→ PASSAGE FOURNI:
───

Depuis la Commission royale sur les peuples autochtones et les consultations avec les peuples autochtones qui ont suivi, y compris le Groupe de travail sur les langues et les cultures autochtones de 2005, les peuples autochtones n’ont cessé de recommander d’augmenter le financement à l’appui des activités linguistiques telles que les programmes d’immersion et autres méthodes pédagogiques destinés aux collectivités autochtones dans tout le Canada. Ils insistent également sur d’autres modèles de financement et de contrôle des fonds. Par ailleurs, le Groupe de travail sur les langues et les cultures autochtones de 2005 a indiqué dans son rapport qu’il faudrait créer un organisme national, doté de pouvoirs décisionnels à l’échelle régionale, afin d’orienter directement les fonds vers les collectivités.

Le message général que l’on peut dégager de toutes ces recommandations est une invitation à décentraliser le financement fourni par le gouvernement fédéral, afin d’accorder aux peuples autochtones plus de contrôle et de pouvoirs décisionnels.

  1. Que pensez-vous d’une stratégie de financement? Quelle serait la meilleure façon pour les collectivités autochtones d’accéder à des fonds?

Donnez votre avis

Envoyez vos réponses au questionnaire, vos idées, vos suggestions et vos rapports par courriel, à l’adresse pch.lla-ill.pch@canada.ca ou par la poste, à l’adresse ci-dessous :

Ministère du Patrimoine canadien
Loi sur les langues autochtones
25, rue Eddy, 12e étage, salle 085
Gatineau (Québec) J8X 4B5

Annexe A

Déclaration des nations unies sur les droits des peuples autochtones

Article 2

Les autochtones, peuples et individus, sont libres et égaux à tous les autres et ont le droit de ne faire l’objet, dans l’exercice de leurs droits, d’aucune forme de discrimination fondée, en particulier, sur leur origine ou leur identité autochtones.

Article 3

Les peuples autochtones ont le droit à l’autodétermination. En vertu de ce droit, ils déterminent librement leur statut politique et assurent librement leur développement économique, social et culturel.

───

→ LISTE DES ENREGISTREMENTS:
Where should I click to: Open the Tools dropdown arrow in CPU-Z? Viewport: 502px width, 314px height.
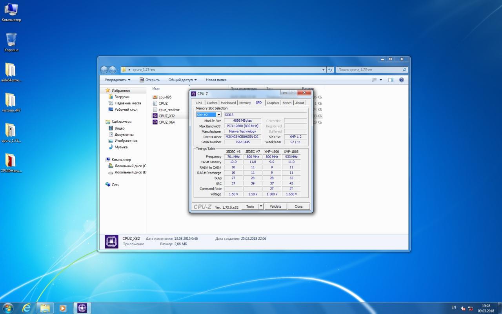tap(261, 206)
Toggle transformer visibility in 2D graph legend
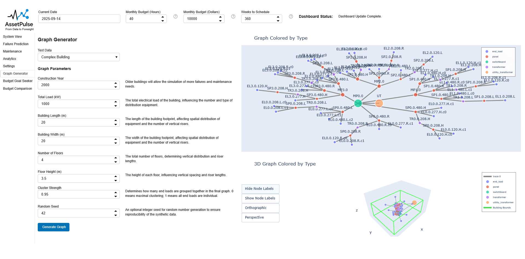Image resolution: width=525 pixels, height=259 pixels. 498,67
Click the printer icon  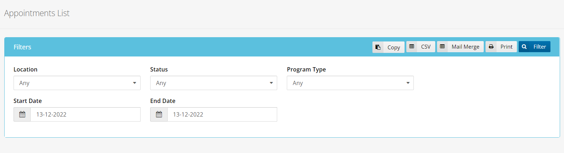pyautogui.click(x=491, y=47)
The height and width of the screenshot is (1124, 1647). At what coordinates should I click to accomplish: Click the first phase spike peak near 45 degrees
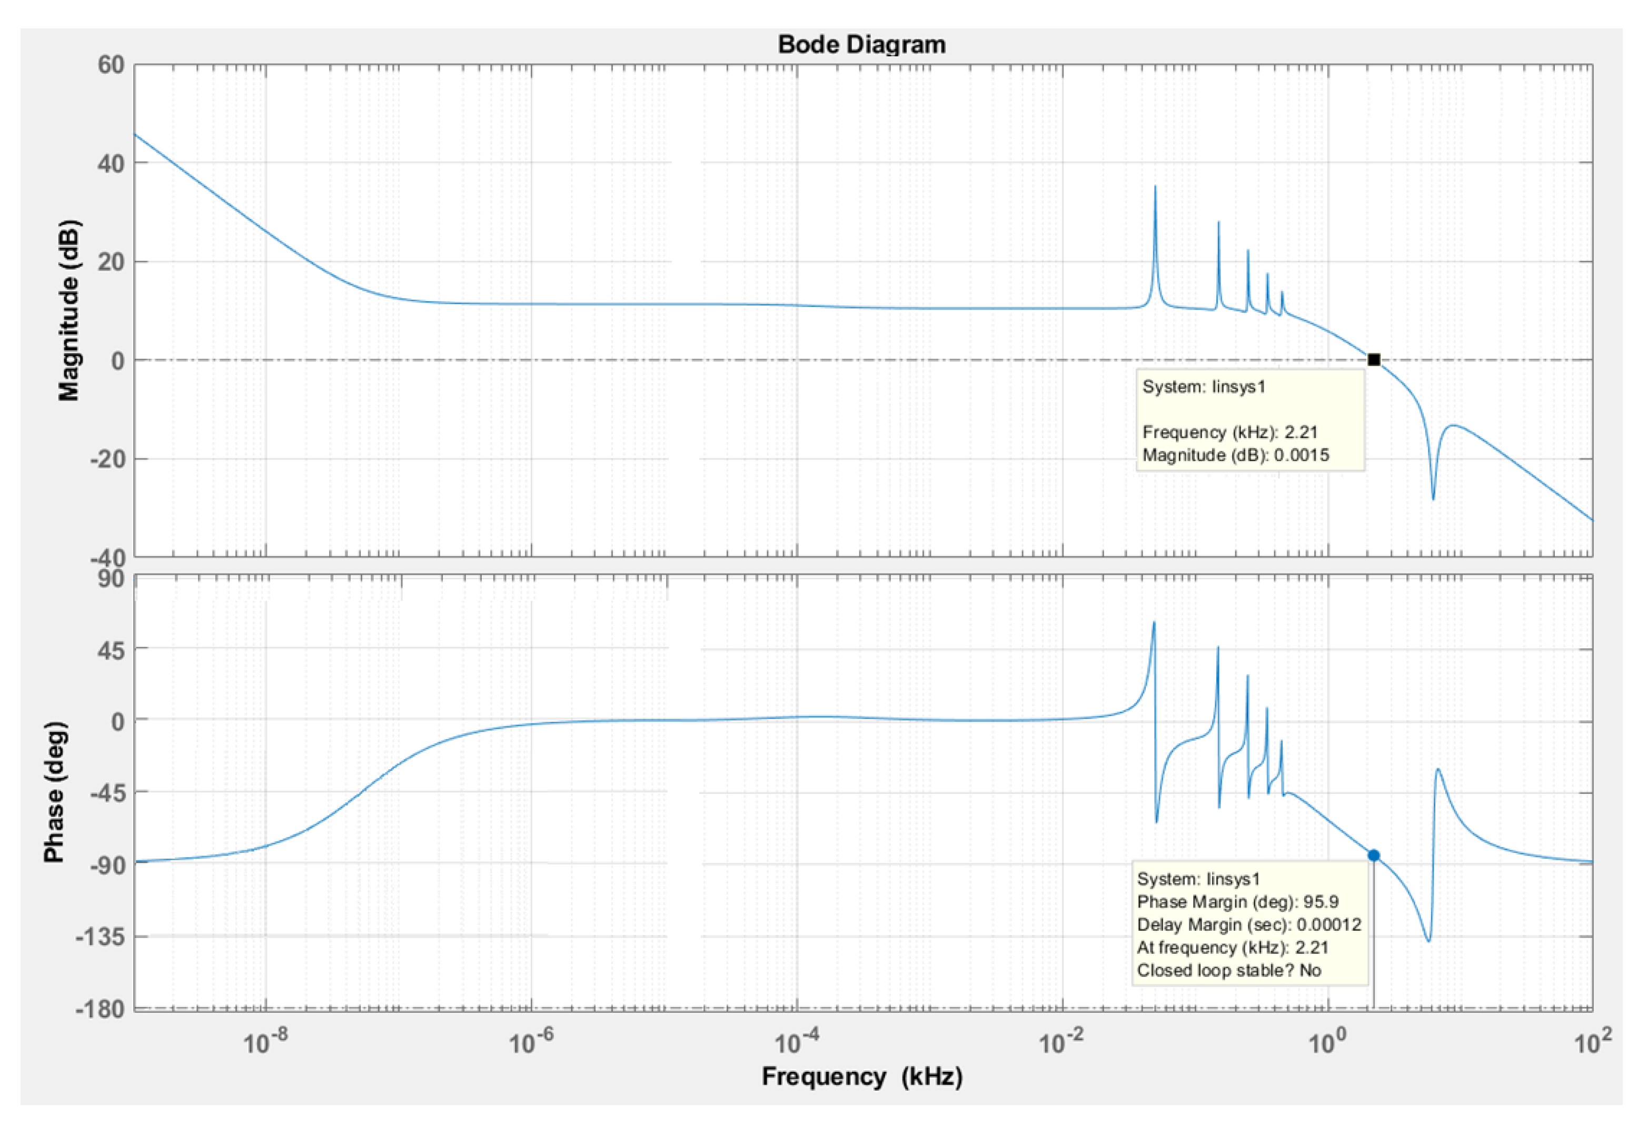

───

→ PARTIES DE L'EXERCICE:
A: D'après le passage sur le financement des langues autochtones, quel organisme le Groupe de travail sur les langues et les cultures autochtones de 2005 préconisait-il de créer ?
B: Veuillez écrire la suite du passage sur le financement des langues autochtones, à partir de sa dernière phrase.

→ RÉPONSES DANS L'ORDRE:
A: Un organisme national, doté de pouvoirs décisionnels à l'échelle régionale, chargé d'orienter directement les fonds vers les collectivités.

B:
Article 8

  1. Les autochtones, peuples et individus, ont le droit de ne pas subir d’assimilation forcée ou de destruction de leur culture.
  2. Les États mettent en place des mécanismes de prévention et de réparation efficaces visant :
    1. Tout acte ayant pour but ou pour effet de priver les autochtones de leur intégrité en tant que peuples distincts, ou de leurs valeurs culturelles ou leur identité ethnique;
    2. Tout acte ayant pour but ou pour effet de les déposséder de leurs terres, territoires ou ressources;
    3. Toute forme de transfert forcé de population ayant pour but ou pour effet de violer ou d’éroder l’un quelconque de leurs droits;
    4. Toute forme d’assimilation ou d’intégration forcée;
    5. Toute forme de propagande dirigée contre eux dans le but d’encourager la discrimination raciale ou ethnique ou d’y inciter.

Article 11

  1. Les peuples autochtones ont le droit d’observer et de revivifier leurs traditions culturelles et leurs coutumes. Ils ont notamment le droit de conserver, de protéger et de développer les manifestations passées, présentes et futures de leur culture, telles que les sites archéologiques et historiques, l’artisanat, les dessins et modèles, les rites, les techniques, les arts visuels et du spectacle et la littérature.
  2. Les États doivent accorder réparation par le biais de mécanismes efficaces – qui peuvent comprendre la restitution – mis au point en concertation avec les peuples autochtones, en ce qui concerne les biens culturels, intellectuels, religieux et spirituels qui leur ont été pris sans leur consentement préalable, donné librement et en connaissance de cause, ou en violation de leurs lois, traditions et coutumes.

Article 13

  1. Les peuples autochtones ont le droit de revivifier, d’utiliser, de développer et de transmettre aux générations futures leur histoire, leur langue, leurs traditions orales, leur philosophie, leur système d’écriture et leur littérature, ainsi que de choisir et de conserver leurs propres noms pour les communautés, les lieux et les personnes.
  2. Les États prennent des mesures efficaces pour protéger ce droit et faire en sorte que les peuples autochtones puissent comprendre et être compris dans les procédures politiques, juridiques et administratives, en fournissant, si nécessaire, des services d’interprétation ou d’autres moyens appropriés.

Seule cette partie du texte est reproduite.